RFR 8009736: Comparator API cleanup
Brian Goetz
brian.goetz at oracle.com
Fri Jun 14 17:56:10 PDT 2013
Yeah, but once you make one not-serializable, there's no way to
un-not-serializable it. (Serializable is a misnomer; really what we
have is the ability to say "not serialization-hostile.") So if any ever
need to be serializable, we either need to make them all so, or have two
versions of each factory/combinator. Awful options all around.
On 6/14/2013 5:26 PM, Tom Hawtin wrote:
> On 14/06/2013 11:07, Paul Sandoz wrote:
>>
>> On Jun 13, 2013, at 7:28 PM, Tom Hawtin <tom.hawtin at oracle.com> wrote:
>>
>>> On 12/06/2013 17:36, Paul Sandoz wrote:
>>>
>>>> "The returned comparator is serializable and does not permit null arguments when comparing objects".
>>>
>>> Being Serializable at all is odd. It brings the previously
>>> implementation-dependent name and fields into the API spec.
>>>
>>
>> That is, alas, inherently the nature of serialization. Collections are serializable, some collections take Comparator instances on construction (e.g. TreeSet).
>
> It follows that reasonably some Comparators should be Serializable, but
> it does not follow that all Comparators are necessarily Serializable.

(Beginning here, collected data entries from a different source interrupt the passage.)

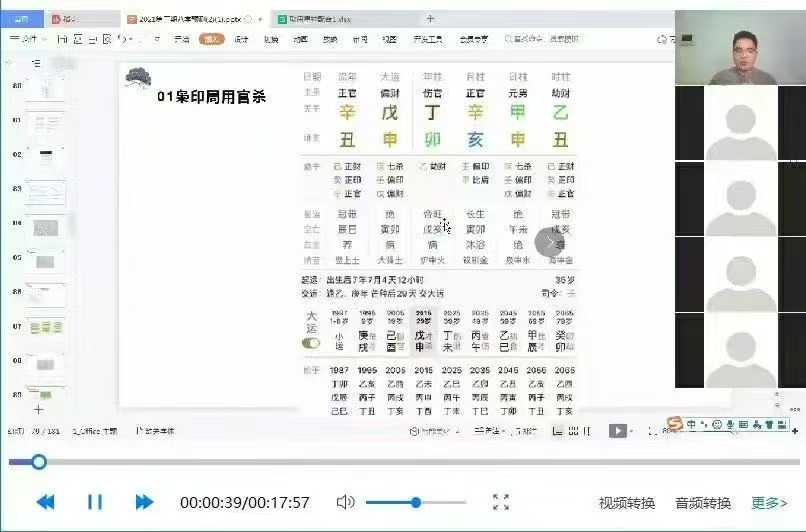Viewport: 806px width, 532px height.
Task: Open the 文件 file menu dropdown
Action: [x=29, y=39]
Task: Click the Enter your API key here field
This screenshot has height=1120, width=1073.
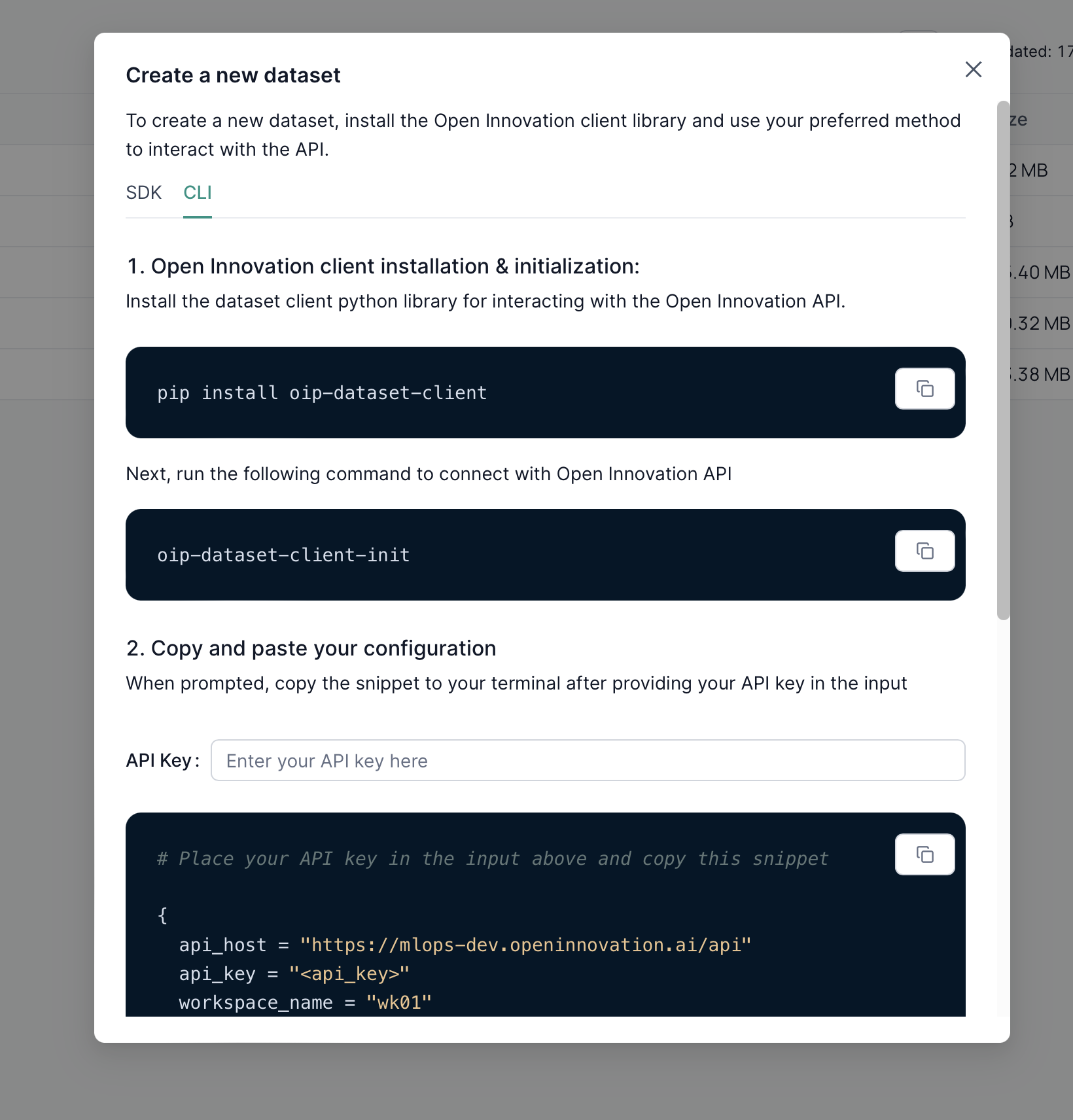Action: pyautogui.click(x=588, y=760)
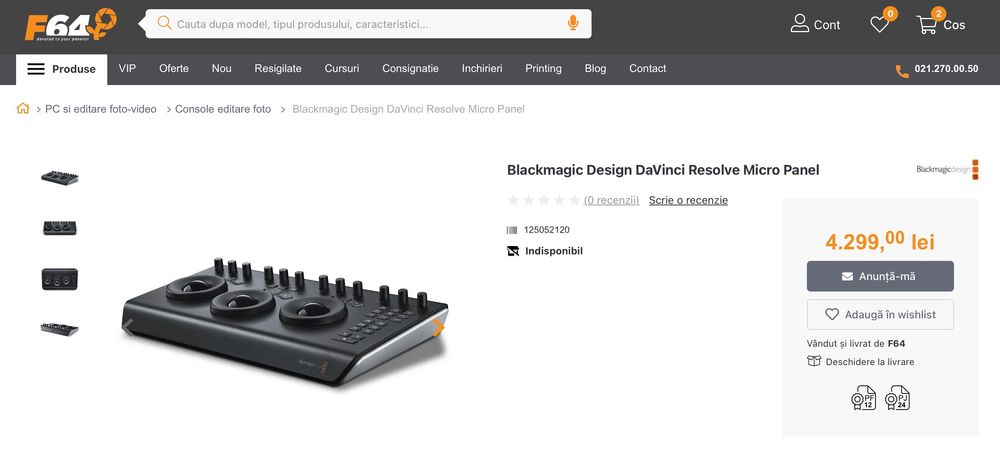Open the Produse hamburger menu

pyautogui.click(x=62, y=69)
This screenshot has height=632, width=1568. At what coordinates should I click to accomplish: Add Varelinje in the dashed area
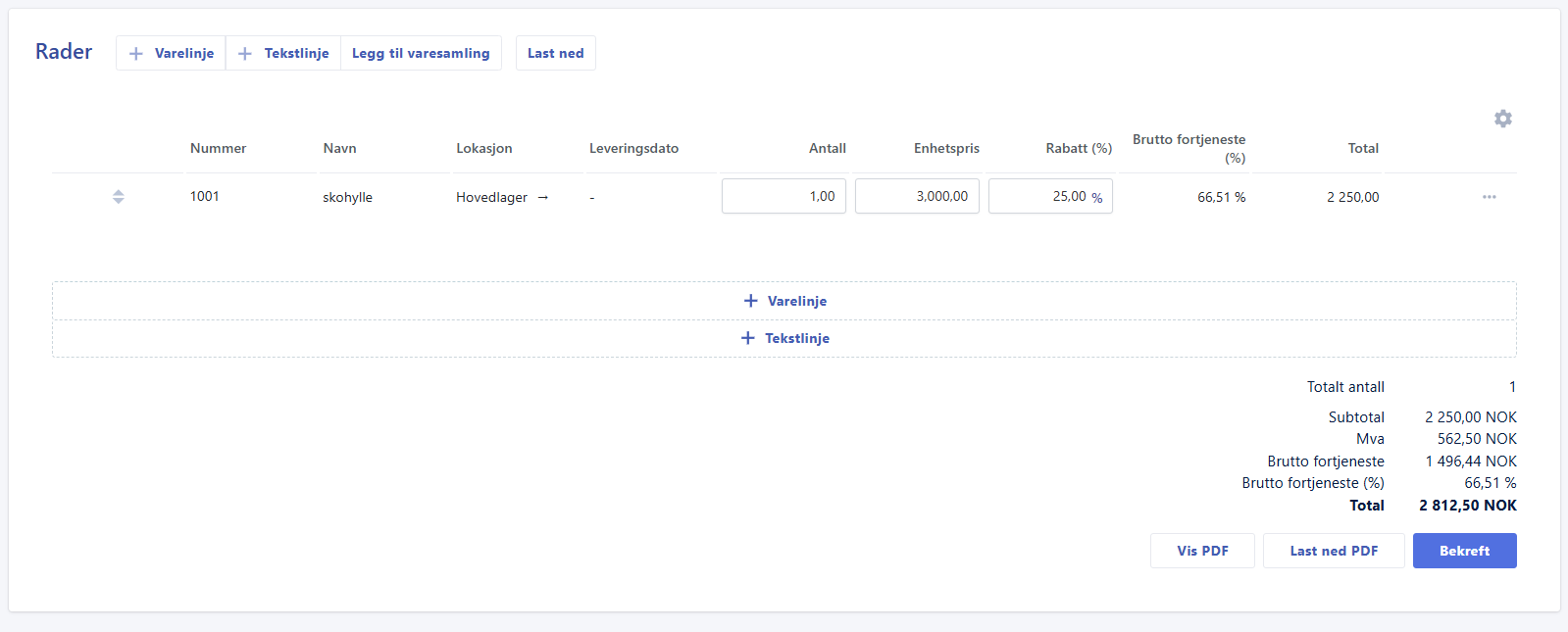[784, 301]
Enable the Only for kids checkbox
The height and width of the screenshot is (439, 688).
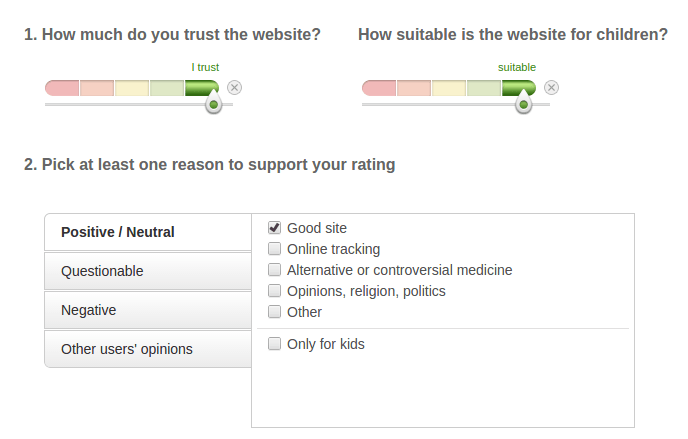coord(275,344)
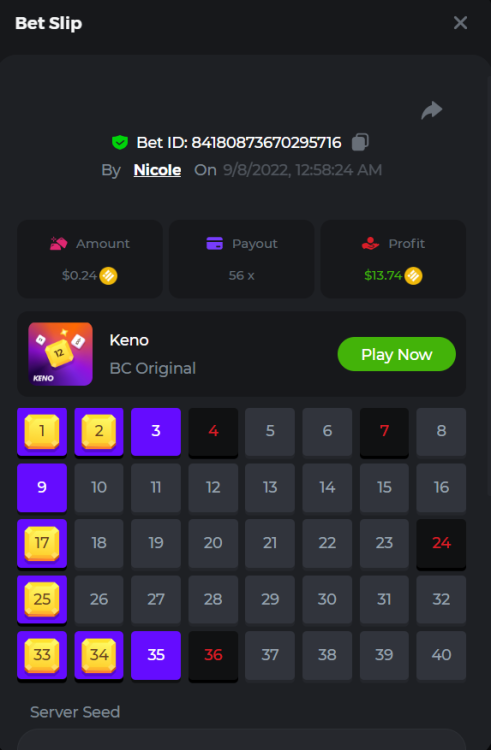The image size is (491, 750).
Task: Close the Bet Slip panel
Action: coord(460,22)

> You can have, say, a TreeSet<MappedByteBuffer> but it isn't necessarily
> [runtime] serialisable.
>
> As is Comparators$NullComparator will appear in the spec for all time. I
> want to check that we're happy with this.
>
>> I dunno what to say except "serialization is bad! i wish it were never in the JDK" :-)
>
> And the same for most of the rest of the Java Class Library*.
>
> Tom
>
> *There are parts of String which I think are okay.